La nueva unidad tiene capacidad para atender a seis pacientes críticos y cuenta con conexiones especiales de electricidad y oxígeno para mantener todos los equipos médicos funcionando de forma segura. Aunque los jardines hospitalarios existen desde hace años, pocas veces están adaptados para personas en estado grave.

Los médicos creen que este espacio podría ayudar a reducir el tiempo de hospitalización y mejorar la salud emocional de quienes pasan largos periodos internados.
El proyecto también busca estudiar científicamente los beneficios de la naturaleza en pacientes de cuidados intensivos. El personal médico controlará la frecuencia cardíaca, la respiración y los niveles de dolor para comprobar si el entorno abierto ayuda realmente a acelerar la recuperación.

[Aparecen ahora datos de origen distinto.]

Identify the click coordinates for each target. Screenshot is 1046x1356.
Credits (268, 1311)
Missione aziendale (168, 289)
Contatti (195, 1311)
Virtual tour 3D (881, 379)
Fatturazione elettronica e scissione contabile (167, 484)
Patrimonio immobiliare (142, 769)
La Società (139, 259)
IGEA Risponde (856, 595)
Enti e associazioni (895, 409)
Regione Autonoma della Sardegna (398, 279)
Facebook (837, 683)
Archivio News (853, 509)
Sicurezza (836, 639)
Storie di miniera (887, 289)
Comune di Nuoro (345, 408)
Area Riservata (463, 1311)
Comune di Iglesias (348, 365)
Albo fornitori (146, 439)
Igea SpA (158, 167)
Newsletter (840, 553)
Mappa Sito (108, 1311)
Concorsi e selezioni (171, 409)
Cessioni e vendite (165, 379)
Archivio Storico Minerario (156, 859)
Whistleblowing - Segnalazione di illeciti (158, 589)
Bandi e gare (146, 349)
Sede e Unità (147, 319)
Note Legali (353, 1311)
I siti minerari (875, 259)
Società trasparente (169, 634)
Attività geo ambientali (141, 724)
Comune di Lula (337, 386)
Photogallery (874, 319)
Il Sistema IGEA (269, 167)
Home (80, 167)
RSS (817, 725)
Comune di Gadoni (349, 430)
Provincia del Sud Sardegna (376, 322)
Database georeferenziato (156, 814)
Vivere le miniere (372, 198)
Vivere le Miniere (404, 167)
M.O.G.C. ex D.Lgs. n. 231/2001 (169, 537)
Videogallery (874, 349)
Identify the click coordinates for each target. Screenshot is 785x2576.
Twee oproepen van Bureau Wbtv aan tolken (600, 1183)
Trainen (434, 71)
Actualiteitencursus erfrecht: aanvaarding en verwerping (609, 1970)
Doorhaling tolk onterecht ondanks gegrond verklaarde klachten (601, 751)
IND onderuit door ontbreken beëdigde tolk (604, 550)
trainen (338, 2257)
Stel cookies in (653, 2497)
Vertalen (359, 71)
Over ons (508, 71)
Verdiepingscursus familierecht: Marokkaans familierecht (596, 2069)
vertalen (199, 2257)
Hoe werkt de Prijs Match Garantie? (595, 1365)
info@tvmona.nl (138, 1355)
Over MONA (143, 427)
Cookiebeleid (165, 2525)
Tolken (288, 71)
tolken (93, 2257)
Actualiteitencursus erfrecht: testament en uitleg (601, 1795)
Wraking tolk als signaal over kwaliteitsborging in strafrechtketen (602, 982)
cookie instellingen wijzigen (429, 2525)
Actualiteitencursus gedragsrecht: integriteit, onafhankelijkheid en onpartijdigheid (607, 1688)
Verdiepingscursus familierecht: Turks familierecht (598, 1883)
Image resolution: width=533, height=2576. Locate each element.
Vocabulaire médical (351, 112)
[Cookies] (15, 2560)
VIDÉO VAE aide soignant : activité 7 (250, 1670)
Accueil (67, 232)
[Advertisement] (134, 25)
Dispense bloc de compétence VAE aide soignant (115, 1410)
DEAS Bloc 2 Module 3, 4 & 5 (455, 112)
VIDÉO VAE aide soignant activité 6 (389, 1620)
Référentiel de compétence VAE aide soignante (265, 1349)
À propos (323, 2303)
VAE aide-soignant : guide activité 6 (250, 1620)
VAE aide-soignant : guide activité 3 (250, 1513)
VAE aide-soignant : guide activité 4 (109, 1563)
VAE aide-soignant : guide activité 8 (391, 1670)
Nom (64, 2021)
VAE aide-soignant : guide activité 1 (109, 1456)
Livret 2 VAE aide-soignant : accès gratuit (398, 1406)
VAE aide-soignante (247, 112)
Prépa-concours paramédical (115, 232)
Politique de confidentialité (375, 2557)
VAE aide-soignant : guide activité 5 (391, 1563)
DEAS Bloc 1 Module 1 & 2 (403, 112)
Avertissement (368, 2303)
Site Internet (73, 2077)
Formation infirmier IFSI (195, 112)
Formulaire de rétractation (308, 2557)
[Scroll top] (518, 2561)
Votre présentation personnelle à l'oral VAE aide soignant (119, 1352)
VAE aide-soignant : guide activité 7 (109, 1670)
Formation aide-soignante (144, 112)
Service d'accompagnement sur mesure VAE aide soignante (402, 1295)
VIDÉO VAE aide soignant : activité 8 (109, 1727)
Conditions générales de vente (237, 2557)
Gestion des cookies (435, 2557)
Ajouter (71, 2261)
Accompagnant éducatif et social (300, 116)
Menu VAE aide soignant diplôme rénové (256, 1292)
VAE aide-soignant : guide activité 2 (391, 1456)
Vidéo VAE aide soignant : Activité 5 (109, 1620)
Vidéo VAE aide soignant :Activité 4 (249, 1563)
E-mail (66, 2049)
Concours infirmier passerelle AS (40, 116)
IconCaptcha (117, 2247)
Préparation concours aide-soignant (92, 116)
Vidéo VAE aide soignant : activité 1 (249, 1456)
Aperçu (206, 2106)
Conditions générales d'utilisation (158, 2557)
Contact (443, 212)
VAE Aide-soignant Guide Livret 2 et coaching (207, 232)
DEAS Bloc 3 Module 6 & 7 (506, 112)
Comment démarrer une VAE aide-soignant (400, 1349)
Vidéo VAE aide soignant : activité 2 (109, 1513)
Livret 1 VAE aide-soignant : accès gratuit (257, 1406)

Incluso durante días de lluvia o tormenta, algunas zonas cubiertas permiten que los pacientes continúen disfrutando del espacio sin riesgos.

La azotea fue diseñada con flores aromáticas como jazmín, lavanda y madreselva, además de plantas y hierbas que los pacientes pueden tocar y oler desde sus camas.
La construcción costó más de 2,7 millones de dólares, financiados por organizaciones benéficas. Los responsables del hospital esperan que este modelo pueda replicarse en otros centros médicos del Reino Unido, demostrando que la naturaleza también puede convertirse en una poderosa herramienta para sanar.